What is needed |
Output, exactly and alone, the lines from the one containing "How do I perform: Select the Save As icon?" through the last line of the material below, both ends included.

*****

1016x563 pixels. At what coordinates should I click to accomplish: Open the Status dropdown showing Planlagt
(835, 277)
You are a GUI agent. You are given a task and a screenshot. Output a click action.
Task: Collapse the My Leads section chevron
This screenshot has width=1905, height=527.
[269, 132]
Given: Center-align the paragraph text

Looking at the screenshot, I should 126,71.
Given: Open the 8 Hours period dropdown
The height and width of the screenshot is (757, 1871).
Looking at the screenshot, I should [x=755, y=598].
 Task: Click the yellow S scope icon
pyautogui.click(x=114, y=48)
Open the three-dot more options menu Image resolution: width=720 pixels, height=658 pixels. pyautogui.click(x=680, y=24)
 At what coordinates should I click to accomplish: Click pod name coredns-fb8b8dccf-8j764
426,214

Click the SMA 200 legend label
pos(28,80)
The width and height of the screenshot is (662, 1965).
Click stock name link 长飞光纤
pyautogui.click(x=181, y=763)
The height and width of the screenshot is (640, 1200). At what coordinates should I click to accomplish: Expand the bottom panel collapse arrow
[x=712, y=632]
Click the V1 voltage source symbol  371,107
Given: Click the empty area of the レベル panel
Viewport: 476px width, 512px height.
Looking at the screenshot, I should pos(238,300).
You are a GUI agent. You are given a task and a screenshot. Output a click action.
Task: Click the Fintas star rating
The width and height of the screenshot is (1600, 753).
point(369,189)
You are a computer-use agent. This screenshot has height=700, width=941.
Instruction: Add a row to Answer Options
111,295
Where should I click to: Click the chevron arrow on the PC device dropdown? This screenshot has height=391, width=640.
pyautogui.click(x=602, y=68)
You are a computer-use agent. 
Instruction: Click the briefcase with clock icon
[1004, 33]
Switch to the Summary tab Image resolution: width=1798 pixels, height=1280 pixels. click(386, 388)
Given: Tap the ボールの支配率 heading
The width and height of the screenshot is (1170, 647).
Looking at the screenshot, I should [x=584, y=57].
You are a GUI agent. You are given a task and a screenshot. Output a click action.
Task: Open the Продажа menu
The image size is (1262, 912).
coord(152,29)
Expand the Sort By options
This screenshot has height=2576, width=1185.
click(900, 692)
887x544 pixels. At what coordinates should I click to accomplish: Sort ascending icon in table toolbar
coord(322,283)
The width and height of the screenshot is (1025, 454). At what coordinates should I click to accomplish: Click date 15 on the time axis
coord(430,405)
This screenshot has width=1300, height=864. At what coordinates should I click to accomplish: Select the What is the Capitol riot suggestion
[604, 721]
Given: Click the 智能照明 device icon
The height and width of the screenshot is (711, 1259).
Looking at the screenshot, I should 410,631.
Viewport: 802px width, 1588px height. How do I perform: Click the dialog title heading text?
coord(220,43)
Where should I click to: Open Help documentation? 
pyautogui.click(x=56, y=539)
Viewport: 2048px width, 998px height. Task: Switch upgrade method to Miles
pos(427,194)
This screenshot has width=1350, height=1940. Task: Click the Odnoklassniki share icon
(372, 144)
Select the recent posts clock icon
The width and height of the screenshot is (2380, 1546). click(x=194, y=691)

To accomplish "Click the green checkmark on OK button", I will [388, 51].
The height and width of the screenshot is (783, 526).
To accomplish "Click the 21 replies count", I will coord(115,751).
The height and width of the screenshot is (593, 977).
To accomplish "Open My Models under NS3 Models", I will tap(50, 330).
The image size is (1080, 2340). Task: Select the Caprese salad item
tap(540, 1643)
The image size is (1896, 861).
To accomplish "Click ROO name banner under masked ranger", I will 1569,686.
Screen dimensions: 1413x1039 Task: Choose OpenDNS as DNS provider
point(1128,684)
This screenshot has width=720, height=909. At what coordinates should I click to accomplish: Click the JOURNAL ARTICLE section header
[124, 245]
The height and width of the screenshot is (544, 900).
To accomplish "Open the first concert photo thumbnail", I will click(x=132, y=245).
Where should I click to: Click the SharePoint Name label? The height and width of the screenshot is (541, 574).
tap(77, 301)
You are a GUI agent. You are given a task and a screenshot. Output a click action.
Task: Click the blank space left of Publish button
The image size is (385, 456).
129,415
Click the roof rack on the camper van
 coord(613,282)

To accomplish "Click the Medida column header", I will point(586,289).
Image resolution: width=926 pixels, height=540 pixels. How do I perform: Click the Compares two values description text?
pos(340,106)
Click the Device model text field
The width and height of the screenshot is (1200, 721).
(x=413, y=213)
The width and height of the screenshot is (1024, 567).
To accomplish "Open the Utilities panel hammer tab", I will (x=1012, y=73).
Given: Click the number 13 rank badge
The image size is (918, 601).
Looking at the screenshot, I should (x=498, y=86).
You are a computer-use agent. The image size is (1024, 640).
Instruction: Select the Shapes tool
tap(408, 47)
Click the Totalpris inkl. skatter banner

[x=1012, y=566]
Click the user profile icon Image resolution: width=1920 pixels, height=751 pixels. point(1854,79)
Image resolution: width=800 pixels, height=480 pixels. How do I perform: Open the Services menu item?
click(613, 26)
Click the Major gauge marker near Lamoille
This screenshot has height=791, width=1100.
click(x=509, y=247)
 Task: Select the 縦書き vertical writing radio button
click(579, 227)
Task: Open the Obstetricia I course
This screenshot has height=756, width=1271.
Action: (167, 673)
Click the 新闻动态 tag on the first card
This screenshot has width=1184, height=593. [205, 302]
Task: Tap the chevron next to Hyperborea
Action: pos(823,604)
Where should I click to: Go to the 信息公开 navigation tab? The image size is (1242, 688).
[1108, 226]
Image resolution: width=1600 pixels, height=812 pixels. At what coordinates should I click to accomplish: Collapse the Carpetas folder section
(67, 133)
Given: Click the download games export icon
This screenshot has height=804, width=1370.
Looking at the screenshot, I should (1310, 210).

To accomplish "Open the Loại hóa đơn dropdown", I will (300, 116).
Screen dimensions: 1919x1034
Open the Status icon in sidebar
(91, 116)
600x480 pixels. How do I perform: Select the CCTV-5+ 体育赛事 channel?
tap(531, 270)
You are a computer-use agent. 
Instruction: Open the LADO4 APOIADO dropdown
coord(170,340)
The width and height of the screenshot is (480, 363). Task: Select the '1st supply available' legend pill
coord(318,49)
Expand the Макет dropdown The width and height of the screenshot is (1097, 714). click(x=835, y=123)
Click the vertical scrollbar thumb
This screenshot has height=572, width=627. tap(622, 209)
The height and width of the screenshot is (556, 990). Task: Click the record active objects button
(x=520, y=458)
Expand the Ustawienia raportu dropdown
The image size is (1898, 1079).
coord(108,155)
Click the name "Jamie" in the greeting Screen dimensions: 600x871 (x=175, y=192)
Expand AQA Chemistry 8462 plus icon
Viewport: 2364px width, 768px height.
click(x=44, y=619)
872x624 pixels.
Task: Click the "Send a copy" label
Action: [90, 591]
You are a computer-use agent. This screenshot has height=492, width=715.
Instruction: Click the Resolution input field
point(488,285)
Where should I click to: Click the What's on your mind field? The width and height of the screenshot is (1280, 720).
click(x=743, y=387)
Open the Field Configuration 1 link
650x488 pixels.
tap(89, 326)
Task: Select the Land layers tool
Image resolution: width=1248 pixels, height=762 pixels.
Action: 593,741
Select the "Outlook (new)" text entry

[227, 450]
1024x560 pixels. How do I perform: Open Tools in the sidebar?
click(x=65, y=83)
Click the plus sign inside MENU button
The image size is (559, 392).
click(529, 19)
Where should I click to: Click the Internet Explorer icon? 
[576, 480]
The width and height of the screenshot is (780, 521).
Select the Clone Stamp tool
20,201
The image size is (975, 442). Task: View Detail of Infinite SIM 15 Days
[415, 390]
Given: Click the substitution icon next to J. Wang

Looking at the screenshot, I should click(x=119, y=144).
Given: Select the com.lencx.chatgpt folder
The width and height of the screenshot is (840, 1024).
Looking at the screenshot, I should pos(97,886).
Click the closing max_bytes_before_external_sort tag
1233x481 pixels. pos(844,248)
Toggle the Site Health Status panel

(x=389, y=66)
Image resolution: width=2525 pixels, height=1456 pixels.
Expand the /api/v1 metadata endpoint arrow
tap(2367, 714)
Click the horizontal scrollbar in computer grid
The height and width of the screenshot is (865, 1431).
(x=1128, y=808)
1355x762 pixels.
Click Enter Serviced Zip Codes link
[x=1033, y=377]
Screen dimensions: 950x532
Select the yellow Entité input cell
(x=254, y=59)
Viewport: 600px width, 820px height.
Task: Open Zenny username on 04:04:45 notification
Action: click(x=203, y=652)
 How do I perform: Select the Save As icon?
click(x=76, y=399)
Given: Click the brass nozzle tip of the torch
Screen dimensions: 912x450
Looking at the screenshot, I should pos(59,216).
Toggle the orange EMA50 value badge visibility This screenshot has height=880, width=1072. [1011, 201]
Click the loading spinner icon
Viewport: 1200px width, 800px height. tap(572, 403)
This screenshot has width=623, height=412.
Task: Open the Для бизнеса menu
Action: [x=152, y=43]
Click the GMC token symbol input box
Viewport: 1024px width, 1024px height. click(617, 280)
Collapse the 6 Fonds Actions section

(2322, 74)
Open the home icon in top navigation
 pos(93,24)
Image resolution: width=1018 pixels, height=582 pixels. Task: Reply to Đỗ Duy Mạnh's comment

*****

Output of the task |
 How do I perform: Select the Save As icon?
click(x=76, y=399)
Given: Click the brass nozzle tip of the torch
Screen dimensions: 912x450
Looking at the screenshot, I should pos(59,216).
Toggle the orange EMA50 value badge visibility This screenshot has height=880, width=1072. [1011, 201]
Click the loading spinner icon
Viewport: 1200px width, 800px height. tap(572, 403)
This screenshot has width=623, height=412.
Task: Open the Для бизнеса menu
Action: [x=152, y=43]
Click the GMC token symbol input box
Viewport: 1024px width, 1024px height. click(617, 280)
Collapse the 6 Fonds Actions section

(2322, 74)
Open the home icon in top navigation
 pos(93,24)
Image resolution: width=1018 pixels, height=582 pixels. Task: Reply to Đỗ Duy Mạnh's comment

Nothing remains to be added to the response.